Start of Material for this task
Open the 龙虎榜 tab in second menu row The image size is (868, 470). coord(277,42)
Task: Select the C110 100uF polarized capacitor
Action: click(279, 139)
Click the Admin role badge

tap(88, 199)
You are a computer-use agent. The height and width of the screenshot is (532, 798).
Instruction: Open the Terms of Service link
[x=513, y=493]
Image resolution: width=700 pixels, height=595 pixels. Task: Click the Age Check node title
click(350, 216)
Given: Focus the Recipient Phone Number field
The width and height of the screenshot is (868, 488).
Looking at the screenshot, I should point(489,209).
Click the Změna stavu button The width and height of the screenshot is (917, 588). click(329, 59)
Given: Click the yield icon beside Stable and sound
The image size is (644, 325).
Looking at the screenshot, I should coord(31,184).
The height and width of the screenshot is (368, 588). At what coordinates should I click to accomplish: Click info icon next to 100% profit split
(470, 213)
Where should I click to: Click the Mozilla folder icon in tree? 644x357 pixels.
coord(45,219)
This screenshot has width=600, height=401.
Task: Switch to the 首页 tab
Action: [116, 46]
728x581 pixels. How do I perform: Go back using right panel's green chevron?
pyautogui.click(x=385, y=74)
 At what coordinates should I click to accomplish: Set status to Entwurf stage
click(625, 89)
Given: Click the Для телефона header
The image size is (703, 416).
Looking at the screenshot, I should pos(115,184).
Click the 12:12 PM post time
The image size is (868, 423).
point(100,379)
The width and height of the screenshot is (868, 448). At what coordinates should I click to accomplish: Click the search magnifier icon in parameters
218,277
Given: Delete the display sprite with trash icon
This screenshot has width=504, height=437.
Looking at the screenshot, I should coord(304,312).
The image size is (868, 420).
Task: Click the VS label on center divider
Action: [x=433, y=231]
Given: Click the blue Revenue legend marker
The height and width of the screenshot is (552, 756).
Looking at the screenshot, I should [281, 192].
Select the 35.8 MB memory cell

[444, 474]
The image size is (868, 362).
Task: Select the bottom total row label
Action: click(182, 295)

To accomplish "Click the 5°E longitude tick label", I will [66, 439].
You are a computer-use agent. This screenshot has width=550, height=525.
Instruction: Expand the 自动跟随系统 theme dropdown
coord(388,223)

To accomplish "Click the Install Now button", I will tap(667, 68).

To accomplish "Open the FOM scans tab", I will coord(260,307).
End of Material for this task
### Task to complete
List each line of the entries that holds the string "button".

### Output
Click the Změna stavu button The width and height of the screenshot is (917, 588). click(329, 59)
To accomplish "Click the Install Now button", I will tap(667, 68).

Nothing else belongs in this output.